* WHAT YOU SHOULD DO: Reproduce, from the lines below, exactly the stretch that begins at the line containing "The height and width of the screenshot is (640, 640)." and ends at the line containing "This screenshot has height=657, width=904.", both included.

* ENTRIES SUPPLIED:
•••

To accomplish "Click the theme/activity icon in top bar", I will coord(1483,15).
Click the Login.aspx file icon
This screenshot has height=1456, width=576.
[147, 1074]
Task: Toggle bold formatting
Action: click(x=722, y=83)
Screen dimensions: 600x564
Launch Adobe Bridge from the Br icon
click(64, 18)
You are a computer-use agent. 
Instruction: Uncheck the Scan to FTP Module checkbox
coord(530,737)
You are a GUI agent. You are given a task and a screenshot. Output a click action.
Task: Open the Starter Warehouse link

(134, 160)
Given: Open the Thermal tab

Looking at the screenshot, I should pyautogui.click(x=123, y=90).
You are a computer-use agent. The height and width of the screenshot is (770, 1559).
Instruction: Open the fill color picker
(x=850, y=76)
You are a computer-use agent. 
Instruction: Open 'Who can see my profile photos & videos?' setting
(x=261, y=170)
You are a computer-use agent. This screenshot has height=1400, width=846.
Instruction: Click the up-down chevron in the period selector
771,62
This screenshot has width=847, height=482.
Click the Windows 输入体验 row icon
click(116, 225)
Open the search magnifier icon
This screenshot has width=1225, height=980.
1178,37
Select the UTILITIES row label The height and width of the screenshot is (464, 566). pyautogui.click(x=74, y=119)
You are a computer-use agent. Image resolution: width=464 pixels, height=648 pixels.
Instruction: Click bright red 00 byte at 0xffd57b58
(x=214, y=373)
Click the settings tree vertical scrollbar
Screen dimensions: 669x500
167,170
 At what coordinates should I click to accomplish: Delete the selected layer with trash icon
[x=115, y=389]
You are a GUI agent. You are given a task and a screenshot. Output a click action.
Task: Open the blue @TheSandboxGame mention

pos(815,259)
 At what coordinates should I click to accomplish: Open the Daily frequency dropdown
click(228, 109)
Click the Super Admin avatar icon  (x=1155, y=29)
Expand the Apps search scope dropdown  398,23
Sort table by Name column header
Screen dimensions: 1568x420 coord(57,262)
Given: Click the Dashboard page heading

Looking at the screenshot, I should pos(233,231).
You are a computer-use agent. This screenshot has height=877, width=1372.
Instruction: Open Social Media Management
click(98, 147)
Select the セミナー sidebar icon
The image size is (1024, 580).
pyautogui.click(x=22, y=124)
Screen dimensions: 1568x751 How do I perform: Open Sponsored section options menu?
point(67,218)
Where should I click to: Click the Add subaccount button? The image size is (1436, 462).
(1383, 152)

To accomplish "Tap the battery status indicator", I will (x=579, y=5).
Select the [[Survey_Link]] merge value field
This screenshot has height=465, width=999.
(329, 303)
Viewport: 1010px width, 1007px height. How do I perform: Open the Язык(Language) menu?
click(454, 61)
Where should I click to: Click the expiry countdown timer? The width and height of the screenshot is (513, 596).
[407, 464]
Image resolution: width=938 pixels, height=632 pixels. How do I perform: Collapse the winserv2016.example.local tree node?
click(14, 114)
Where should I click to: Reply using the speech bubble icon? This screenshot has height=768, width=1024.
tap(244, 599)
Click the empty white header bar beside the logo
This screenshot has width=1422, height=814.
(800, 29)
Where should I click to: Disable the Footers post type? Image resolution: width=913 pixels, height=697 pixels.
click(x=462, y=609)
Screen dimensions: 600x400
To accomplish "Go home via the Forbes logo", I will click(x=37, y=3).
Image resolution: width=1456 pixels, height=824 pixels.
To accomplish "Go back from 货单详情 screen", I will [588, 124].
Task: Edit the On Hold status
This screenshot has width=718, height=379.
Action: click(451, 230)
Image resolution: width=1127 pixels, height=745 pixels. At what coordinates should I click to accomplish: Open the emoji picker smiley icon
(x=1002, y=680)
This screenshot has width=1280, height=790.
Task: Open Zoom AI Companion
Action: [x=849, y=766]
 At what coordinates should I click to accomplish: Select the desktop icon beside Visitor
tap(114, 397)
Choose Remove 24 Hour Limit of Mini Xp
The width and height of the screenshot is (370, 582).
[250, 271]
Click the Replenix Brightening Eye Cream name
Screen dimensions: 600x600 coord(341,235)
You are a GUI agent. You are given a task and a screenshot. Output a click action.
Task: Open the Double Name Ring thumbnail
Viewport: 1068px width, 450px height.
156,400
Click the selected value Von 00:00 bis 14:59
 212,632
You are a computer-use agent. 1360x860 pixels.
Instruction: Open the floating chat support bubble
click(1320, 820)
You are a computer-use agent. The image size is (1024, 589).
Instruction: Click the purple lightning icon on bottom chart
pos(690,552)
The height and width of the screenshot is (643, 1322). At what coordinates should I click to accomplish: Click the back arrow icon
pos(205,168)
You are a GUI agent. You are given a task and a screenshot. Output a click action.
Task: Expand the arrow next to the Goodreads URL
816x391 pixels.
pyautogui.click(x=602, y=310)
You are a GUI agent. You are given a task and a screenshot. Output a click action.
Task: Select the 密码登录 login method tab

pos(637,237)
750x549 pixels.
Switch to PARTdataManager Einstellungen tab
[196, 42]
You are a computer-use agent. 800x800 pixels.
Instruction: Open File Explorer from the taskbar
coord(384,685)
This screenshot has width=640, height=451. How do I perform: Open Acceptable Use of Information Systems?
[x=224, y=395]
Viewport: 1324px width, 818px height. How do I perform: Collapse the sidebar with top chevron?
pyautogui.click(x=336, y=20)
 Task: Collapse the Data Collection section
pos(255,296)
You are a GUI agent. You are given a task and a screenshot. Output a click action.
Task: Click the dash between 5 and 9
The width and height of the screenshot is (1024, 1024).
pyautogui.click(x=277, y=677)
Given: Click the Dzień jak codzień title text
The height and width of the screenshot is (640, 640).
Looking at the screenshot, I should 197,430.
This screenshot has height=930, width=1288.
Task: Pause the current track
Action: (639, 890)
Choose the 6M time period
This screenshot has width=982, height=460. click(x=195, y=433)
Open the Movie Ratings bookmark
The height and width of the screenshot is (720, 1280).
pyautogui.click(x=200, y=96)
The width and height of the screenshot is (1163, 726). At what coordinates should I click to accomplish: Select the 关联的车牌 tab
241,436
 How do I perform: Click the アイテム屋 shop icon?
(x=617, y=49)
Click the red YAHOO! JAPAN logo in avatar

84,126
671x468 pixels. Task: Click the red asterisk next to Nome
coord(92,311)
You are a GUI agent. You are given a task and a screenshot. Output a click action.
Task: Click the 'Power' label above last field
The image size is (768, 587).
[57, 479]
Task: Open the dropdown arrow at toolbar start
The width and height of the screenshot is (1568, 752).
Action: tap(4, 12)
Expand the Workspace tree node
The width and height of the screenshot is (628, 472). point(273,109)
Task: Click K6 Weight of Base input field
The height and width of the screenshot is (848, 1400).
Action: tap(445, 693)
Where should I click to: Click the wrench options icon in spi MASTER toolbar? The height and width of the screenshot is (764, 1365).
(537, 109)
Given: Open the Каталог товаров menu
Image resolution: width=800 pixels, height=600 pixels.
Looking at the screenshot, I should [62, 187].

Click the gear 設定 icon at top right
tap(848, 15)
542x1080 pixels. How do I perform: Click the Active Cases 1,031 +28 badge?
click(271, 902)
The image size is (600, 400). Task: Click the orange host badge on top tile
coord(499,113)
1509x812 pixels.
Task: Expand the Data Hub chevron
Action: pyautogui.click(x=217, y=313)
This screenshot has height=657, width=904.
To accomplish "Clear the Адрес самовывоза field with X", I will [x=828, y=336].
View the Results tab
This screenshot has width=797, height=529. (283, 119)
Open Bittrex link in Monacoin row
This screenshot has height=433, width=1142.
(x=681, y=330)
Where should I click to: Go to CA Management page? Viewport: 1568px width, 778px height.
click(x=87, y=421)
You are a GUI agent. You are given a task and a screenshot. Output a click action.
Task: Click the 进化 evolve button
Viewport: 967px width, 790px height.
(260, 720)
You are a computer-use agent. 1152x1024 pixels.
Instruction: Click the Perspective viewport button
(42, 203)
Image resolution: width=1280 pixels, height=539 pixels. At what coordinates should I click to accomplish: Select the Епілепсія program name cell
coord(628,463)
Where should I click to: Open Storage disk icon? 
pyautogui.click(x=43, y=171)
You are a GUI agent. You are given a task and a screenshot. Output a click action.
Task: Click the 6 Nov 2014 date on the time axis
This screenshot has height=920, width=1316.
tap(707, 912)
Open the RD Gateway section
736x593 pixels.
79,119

•••

* EXERCISE RESULT:
The height and width of the screenshot is (640, 640).
Looking at the screenshot, I should 197,430.
This screenshot has height=930, width=1288.
Task: Pause the current track
Action: (639, 890)
Choose the 6M time period
This screenshot has width=982, height=460. click(x=195, y=433)
Open the Movie Ratings bookmark
The height and width of the screenshot is (720, 1280).
pyautogui.click(x=200, y=96)
The width and height of the screenshot is (1163, 726). At what coordinates should I click to accomplish: Select the 关联的车牌 tab
241,436
 How do I perform: Click the アイテム屋 shop icon?
(x=617, y=49)
Click the red YAHOO! JAPAN logo in avatar

84,126
671x468 pixels. Task: Click the red asterisk next to Nome
coord(92,311)
You are a GUI agent. You are given a task and a screenshot. Output a click action.
Task: Click the 'Power' label above last field
The image size is (768, 587).
[57, 479]
Task: Open the dropdown arrow at toolbar start
The width and height of the screenshot is (1568, 752).
Action: tap(4, 12)
Expand the Workspace tree node
The width and height of the screenshot is (628, 472). point(273,109)
Task: Click K6 Weight of Base input field
The height and width of the screenshot is (848, 1400).
Action: tap(445, 693)
Where should I click to: Click the wrench options icon in spi MASTER toolbar? The height and width of the screenshot is (764, 1365).
(537, 109)
Given: Open the Каталог товаров menu
Image resolution: width=800 pixels, height=600 pixels.
Looking at the screenshot, I should [62, 187].

Click the gear 設定 icon at top right
tap(848, 15)
542x1080 pixels. How do I perform: Click the Active Cases 1,031 +28 badge?
click(271, 902)
The image size is (600, 400). Task: Click the orange host badge on top tile
coord(499,113)
1509x812 pixels.
Task: Expand the Data Hub chevron
Action: pyautogui.click(x=217, y=313)
This screenshot has height=657, width=904.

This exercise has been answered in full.